Set down every record once more, exactly as given.
··· Data supplied
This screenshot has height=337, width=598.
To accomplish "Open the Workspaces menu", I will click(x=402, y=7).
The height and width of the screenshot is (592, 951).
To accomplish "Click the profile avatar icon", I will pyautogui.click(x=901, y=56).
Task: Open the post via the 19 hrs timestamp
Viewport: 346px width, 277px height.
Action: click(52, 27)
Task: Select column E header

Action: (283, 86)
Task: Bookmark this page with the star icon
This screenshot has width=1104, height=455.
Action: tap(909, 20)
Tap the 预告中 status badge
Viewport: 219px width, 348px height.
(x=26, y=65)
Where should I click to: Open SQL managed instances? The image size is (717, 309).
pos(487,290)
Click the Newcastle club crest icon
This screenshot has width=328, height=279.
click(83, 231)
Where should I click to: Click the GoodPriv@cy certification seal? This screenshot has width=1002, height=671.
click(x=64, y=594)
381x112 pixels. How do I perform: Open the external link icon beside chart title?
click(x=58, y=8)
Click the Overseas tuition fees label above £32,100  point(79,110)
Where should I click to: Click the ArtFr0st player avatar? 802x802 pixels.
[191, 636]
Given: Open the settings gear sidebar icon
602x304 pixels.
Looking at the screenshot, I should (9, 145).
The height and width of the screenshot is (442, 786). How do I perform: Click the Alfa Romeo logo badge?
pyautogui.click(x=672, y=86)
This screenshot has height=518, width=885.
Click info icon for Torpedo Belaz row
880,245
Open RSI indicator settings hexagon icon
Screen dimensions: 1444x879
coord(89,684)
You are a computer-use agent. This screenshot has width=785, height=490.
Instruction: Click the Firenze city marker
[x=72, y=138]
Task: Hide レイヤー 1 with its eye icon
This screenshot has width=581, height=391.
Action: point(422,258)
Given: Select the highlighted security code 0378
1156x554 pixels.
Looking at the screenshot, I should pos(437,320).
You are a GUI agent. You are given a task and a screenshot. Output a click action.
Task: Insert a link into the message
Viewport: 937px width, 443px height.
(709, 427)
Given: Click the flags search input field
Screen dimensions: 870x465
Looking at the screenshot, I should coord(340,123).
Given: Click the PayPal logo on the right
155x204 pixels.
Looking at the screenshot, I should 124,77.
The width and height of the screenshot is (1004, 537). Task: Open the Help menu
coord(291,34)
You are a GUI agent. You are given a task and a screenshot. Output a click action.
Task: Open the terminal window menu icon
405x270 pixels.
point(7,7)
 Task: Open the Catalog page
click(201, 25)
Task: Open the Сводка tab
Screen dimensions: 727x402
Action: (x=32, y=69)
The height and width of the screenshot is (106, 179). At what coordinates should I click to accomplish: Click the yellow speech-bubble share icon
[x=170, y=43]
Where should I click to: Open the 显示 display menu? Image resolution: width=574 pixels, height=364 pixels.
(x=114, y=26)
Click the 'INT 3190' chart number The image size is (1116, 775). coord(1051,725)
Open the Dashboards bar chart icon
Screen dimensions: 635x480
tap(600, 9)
······
Answer to this task:
This screenshot has height=337, width=598.
To accomplish "Open the Workspaces menu", I will click(x=402, y=7).
The height and width of the screenshot is (592, 951).
To accomplish "Click the profile avatar icon", I will pyautogui.click(x=901, y=56).
Task: Open the post via the 19 hrs timestamp
Viewport: 346px width, 277px height.
Action: click(52, 27)
Task: Select column E header

Action: (283, 86)
Task: Bookmark this page with the star icon
This screenshot has width=1104, height=455.
Action: tap(909, 20)
Tap the 预告中 status badge
Viewport: 219px width, 348px height.
(x=26, y=65)
Where should I click to: Open SQL managed instances? The image size is (717, 309).
pos(487,290)
Click the Newcastle club crest icon
This screenshot has width=328, height=279.
click(83, 231)
Where should I click to: Click the GoodPriv@cy certification seal? This screenshot has width=1002, height=671.
click(x=64, y=594)
381x112 pixels. How do I perform: Open the external link icon beside chart title?
click(x=58, y=8)
Click the Overseas tuition fees label above £32,100  point(79,110)
Where should I click to: Click the ArtFr0st player avatar? 802x802 pixels.
[191, 636]
Given: Open the settings gear sidebar icon
602x304 pixels.
Looking at the screenshot, I should (9, 145).
The height and width of the screenshot is (442, 786). How do I perform: Click the Alfa Romeo logo badge?
pyautogui.click(x=672, y=86)
This screenshot has height=518, width=885.
Click info icon for Torpedo Belaz row
880,245
Open RSI indicator settings hexagon icon
Screen dimensions: 1444x879
coord(89,684)
You are a computer-use agent. This screenshot has width=785, height=490.
Instruction: Click the Firenze city marker
[x=72, y=138]
Task: Hide レイヤー 1 with its eye icon
This screenshot has width=581, height=391.
Action: point(422,258)
Given: Select the highlighted security code 0378
1156x554 pixels.
Looking at the screenshot, I should pos(437,320).
You are a GUI agent. You are given a task and a screenshot. Output a click action.
Task: Insert a link into the message
Viewport: 937px width, 443px height.
(709, 427)
Given: Click the flags search input field
Screen dimensions: 870x465
Looking at the screenshot, I should coord(340,123).
Given: Click the PayPal logo on the right
155x204 pixels.
Looking at the screenshot, I should 124,77.
The width and height of the screenshot is (1004, 537). Task: Open the Help menu
coord(291,34)
You are a GUI agent. You are given a task and a screenshot. Output a click action.
Task: Open the terminal window menu icon
405x270 pixels.
point(7,7)
 Task: Open the Catalog page
click(201, 25)
Task: Open the Сводка tab
Screen dimensions: 727x402
Action: (x=32, y=69)
The height and width of the screenshot is (106, 179). At what coordinates should I click to accomplish: Click the yellow speech-bubble share icon
[x=170, y=43]
Where should I click to: Open the 显示 display menu? Image resolution: width=574 pixels, height=364 pixels.
(x=114, y=26)
Click the 'INT 3190' chart number The image size is (1116, 775). coord(1051,725)
Open the Dashboards bar chart icon
Screen dimensions: 635x480
tap(600, 9)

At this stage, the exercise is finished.